Goals: To compare the efficacy and safety of high-dose interferon alfa-2b and ribavirin with standard-dose interferon alfa-2b and ribavirin in chronic hepatitis C patients previously treated with interferon.
Study: One hundred seven patients (30 interferon relapsers and 77 interferon nonresponders) were randomized to take either high-dose interferon alfa-2b in combination with ribavirin (group A) (consisting of 5 MU/d for 4 weeks, 5 MU three times weekly for 8 weeks, and then 3 MU three times weekly for 36 weeks) or standard-dose interferon alfa-2b and ribavirin (group B) for 48 weeks. Serum alanine transaminase (ALT), HCV RNA levels, and safety data were prospectively collected and compared during treatment and at week 24 of follow-up.
Results: The mean serum ALT and HCV RNA levels, as well as the proportion of patients with genotype 1 and cirrhosis and who were African American, were similar in the two treatment groups at study entry. The rates of suppression of HCV RNA to undetectable levels at weeks 4, 12, and 48 were similar. In addition, the sustained virologic response rates at week 24 of follow-up were similar in groups A and B (29% vs. 39%, respectively, p = 0.277). Clinical variables that correlated with a sustained virologic response included a history of relapse to previous interferon therapy and non-1 HCV genotype ( p < 0.01).
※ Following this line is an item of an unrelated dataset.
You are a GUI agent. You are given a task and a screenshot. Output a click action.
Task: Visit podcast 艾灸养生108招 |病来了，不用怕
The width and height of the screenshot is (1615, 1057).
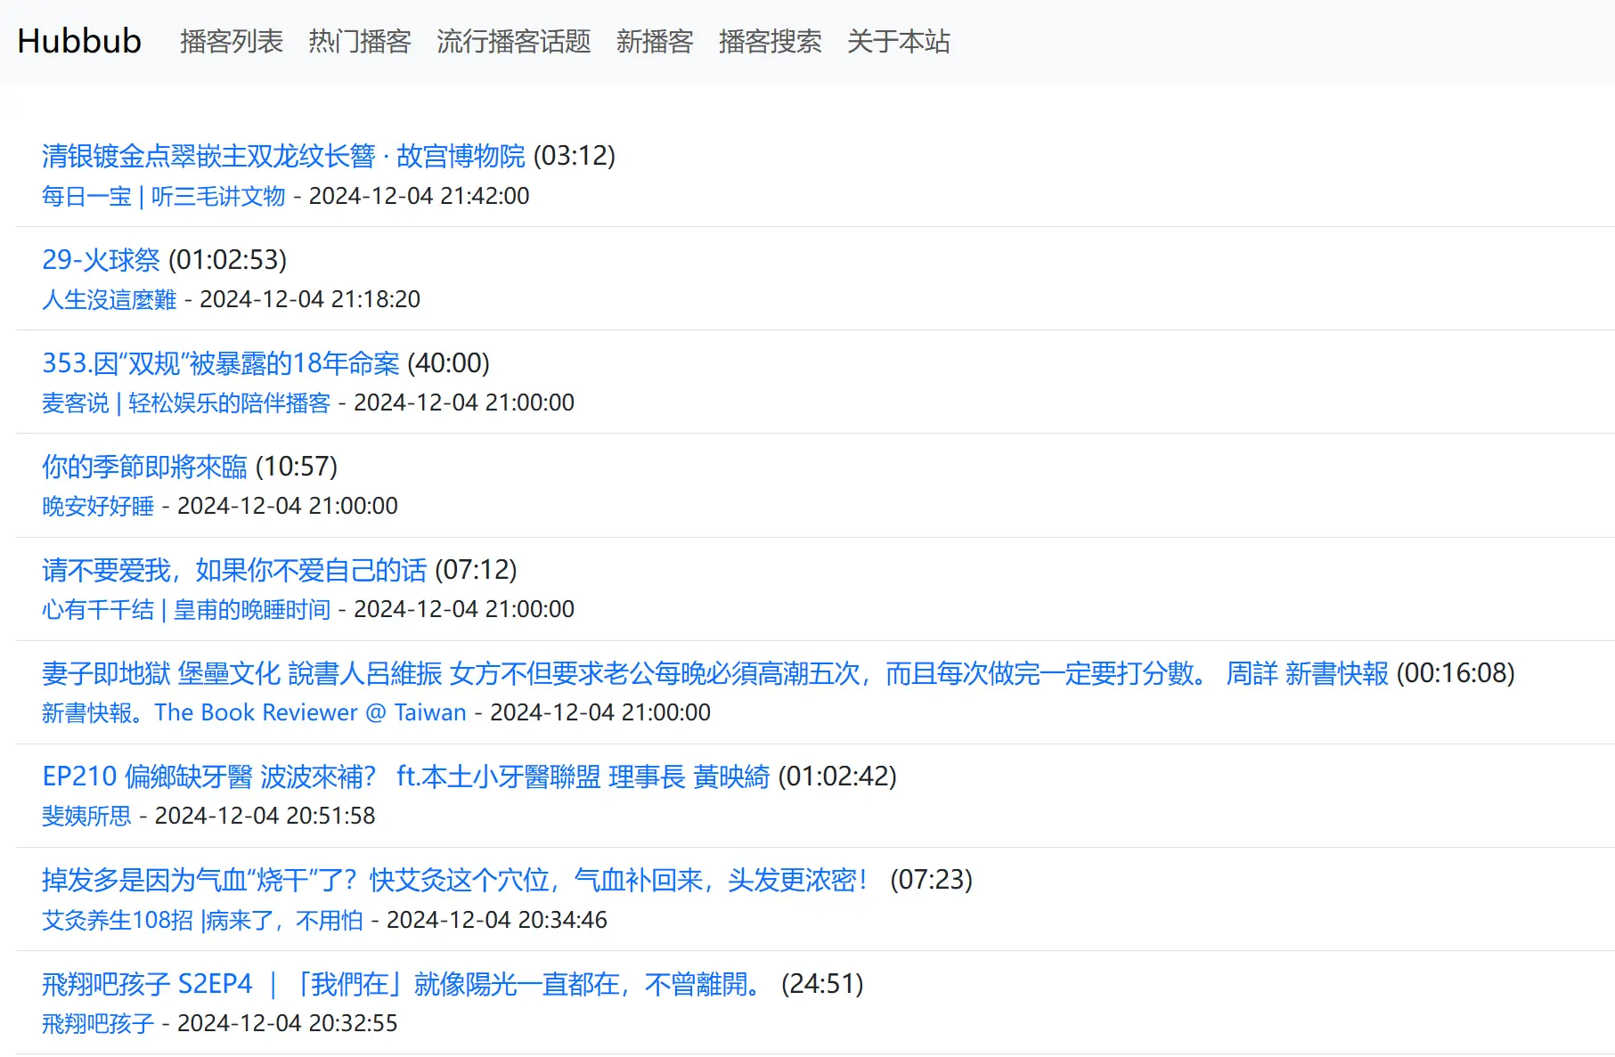pos(202,920)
Conclusions: Short-term, high-dose interferon alfa-2b and ribavirin failed to demonstrate a tangible benefit compared with standard-dose interferon alfa-2b and ribavirin. However, our study results and others suggest that standard-dose interferon and ribavirin for 48 weeks should be considered for selected patients who did not respond to previous interferon therapy.